Lines from the line with "Instruction: Visit the @LiveLawIndia handle" to the line with "Follow the #JamesAnderson" in the entries below, and only those, must be output exactly, with both ends included.

-- RECORDS TO USE follows --

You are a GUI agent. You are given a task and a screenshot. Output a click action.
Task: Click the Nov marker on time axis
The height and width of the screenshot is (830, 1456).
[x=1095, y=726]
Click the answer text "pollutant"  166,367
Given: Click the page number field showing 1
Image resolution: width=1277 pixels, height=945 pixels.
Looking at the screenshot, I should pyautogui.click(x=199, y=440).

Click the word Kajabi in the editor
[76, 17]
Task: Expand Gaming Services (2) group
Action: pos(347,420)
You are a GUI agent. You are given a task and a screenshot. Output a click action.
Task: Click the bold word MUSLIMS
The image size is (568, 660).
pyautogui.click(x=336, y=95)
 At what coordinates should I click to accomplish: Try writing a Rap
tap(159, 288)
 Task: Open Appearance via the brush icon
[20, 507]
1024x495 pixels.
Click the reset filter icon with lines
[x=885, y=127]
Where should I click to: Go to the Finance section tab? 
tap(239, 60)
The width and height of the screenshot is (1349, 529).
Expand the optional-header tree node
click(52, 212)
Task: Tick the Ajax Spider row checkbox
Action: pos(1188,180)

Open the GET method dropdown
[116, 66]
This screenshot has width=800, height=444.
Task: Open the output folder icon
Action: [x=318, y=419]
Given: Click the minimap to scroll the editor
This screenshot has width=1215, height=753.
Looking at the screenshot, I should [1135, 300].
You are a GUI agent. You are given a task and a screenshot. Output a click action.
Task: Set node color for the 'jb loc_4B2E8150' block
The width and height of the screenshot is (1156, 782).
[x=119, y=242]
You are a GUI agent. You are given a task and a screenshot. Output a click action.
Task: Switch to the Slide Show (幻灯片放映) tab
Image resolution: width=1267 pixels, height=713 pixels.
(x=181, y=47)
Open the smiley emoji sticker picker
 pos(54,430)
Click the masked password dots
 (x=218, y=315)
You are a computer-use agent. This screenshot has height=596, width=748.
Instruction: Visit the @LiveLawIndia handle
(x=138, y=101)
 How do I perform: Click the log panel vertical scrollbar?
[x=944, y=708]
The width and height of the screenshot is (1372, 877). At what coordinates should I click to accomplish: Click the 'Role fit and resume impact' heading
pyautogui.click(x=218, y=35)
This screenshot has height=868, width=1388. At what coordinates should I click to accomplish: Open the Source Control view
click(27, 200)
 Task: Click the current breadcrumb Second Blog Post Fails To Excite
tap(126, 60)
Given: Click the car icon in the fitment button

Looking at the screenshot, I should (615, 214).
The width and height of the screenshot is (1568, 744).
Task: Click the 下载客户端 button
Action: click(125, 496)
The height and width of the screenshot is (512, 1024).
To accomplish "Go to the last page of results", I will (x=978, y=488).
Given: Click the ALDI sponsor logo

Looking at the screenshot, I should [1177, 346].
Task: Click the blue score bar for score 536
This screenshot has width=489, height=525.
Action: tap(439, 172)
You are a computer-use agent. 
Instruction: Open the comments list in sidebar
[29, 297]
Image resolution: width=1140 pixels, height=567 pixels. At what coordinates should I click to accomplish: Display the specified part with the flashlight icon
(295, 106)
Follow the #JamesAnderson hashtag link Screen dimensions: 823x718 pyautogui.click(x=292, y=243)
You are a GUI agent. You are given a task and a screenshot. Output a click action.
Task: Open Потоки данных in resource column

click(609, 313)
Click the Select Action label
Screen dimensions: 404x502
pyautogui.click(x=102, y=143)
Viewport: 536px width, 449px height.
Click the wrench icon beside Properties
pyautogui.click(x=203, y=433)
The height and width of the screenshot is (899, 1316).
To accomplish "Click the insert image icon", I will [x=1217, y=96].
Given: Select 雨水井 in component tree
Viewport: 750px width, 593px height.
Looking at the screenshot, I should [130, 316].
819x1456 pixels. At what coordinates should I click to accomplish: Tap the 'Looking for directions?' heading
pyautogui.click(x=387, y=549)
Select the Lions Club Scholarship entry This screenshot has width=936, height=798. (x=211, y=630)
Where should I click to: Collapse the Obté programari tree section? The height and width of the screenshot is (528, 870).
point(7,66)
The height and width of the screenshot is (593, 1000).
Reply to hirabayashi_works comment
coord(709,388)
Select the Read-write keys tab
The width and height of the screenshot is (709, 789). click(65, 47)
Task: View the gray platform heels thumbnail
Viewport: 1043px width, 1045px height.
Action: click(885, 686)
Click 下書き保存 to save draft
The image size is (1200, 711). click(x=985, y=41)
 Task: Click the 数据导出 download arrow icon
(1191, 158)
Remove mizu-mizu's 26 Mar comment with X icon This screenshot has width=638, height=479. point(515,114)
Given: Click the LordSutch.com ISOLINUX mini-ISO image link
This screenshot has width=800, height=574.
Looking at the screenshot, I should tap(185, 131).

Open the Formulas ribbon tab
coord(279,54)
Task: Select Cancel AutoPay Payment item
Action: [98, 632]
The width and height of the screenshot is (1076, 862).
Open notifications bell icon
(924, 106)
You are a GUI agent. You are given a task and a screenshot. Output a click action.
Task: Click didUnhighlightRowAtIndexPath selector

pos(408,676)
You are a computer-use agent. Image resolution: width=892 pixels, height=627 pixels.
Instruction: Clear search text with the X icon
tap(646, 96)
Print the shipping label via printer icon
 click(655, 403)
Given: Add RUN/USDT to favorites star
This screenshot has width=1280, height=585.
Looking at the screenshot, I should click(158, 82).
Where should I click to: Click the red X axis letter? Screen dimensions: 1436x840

-- RECORDS TO USE concluded --

● REPLY TO THE TASK:
Instruction: Visit the @LiveLawIndia handle
(x=138, y=101)
 How do I perform: Click the log panel vertical scrollbar?
[x=944, y=708]
The width and height of the screenshot is (1372, 877). At what coordinates should I click to accomplish: Click the 'Role fit and resume impact' heading
pyautogui.click(x=218, y=35)
This screenshot has height=868, width=1388. At what coordinates should I click to accomplish: Open the Source Control view
click(27, 200)
 Task: Click the current breadcrumb Second Blog Post Fails To Excite
tap(126, 60)
Given: Click the car icon in the fitment button

Looking at the screenshot, I should (615, 214).
The width and height of the screenshot is (1568, 744).
Task: Click the 下载客户端 button
Action: click(125, 496)
The height and width of the screenshot is (512, 1024).
To accomplish "Go to the last page of results", I will (x=978, y=488).
Given: Click the ALDI sponsor logo

Looking at the screenshot, I should [1177, 346].
Task: Click the blue score bar for score 536
This screenshot has width=489, height=525.
Action: tap(439, 172)
You are a computer-use agent. 
Instruction: Open the comments list in sidebar
[29, 297]
Image resolution: width=1140 pixels, height=567 pixels. At what coordinates should I click to accomplish: Display the specified part with the flashlight icon
(295, 106)
Follow the #JamesAnderson hashtag link Screen dimensions: 823x718 pyautogui.click(x=292, y=243)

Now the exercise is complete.